This is the sentiment140 dataset. It contains 1,600,000 tweets extracted using the twitter api . The tweets have been annotated (0 = negative, 4 = positive) and they can be used to detect sentiment .
It contains the following 6 fields:
target: the polarity of the tweet (0 = negative, 4 = positive) ids: The id of the tweet ( 2087) date: the date of the tweet (Sat May 16 23:58:44 UTC 2009) flag: The query (lyx). If there is no query, then this value is NO_QUERY. user: the user that tweeted (robotickilldozr) text: the text of the tweet (Lyx is cool)
In the Jupyter Notebook, we perform exploratory anaylysis of tweets, with WordClouds, preprocess the tweets, perform count vectorization and run several classification models and evaluate them.
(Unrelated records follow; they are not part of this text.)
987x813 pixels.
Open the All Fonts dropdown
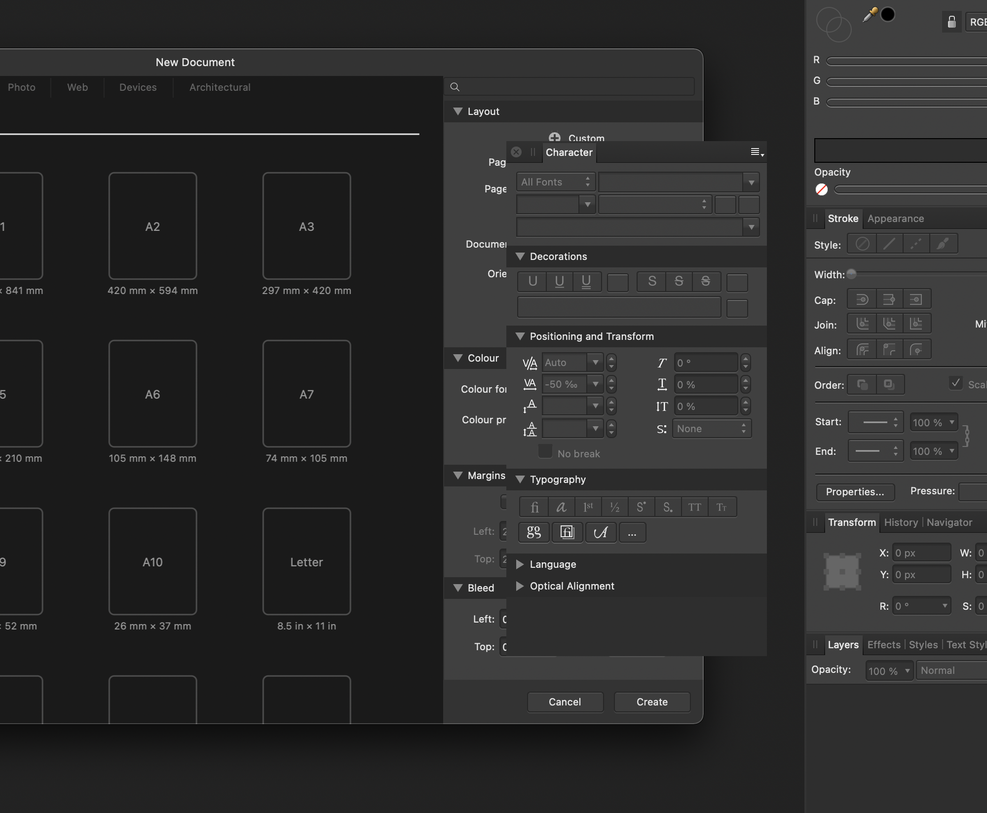click(x=555, y=182)
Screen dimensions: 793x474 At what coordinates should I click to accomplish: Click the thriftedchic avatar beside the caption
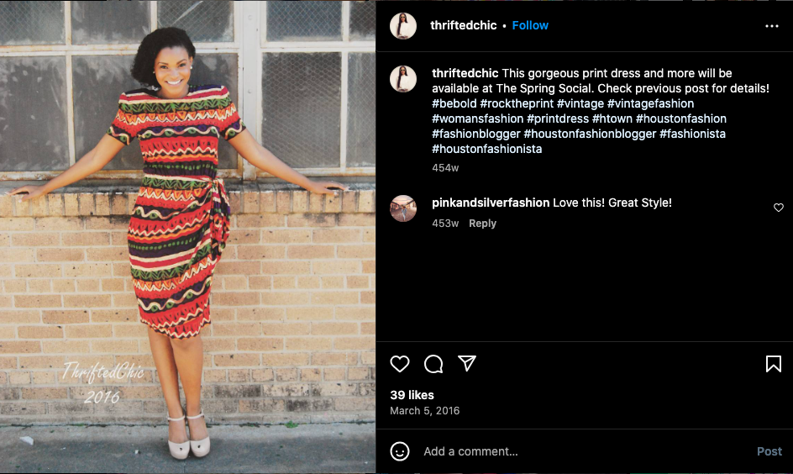click(403, 79)
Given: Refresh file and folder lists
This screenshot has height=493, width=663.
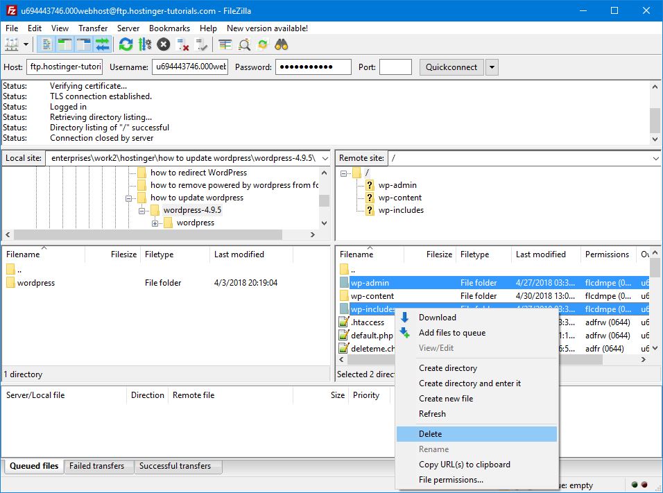Looking at the screenshot, I should point(126,44).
https://www.kaggle.com/kazanova/sentiment140
IMDB dataset having 50K movie reviews for natural language processing or Text analytics. This is a dataset for binary sentiment classification containing substantially more data than previous benchmark datasets. We provide a set of 25,000 highly polar movie reviews for training and 25,000 for testing. So, predict the number of positive and negative reviews using either classification or deep learning algorithms.
In the Jupyter Notebook, we perform exploratory anaylysis of tweets, with WordClouds, preprocess the tweets, perform tfidf vectorization and porter stemming before running a Logistic Regression classification model with tuned hyperparameters and evaluate it.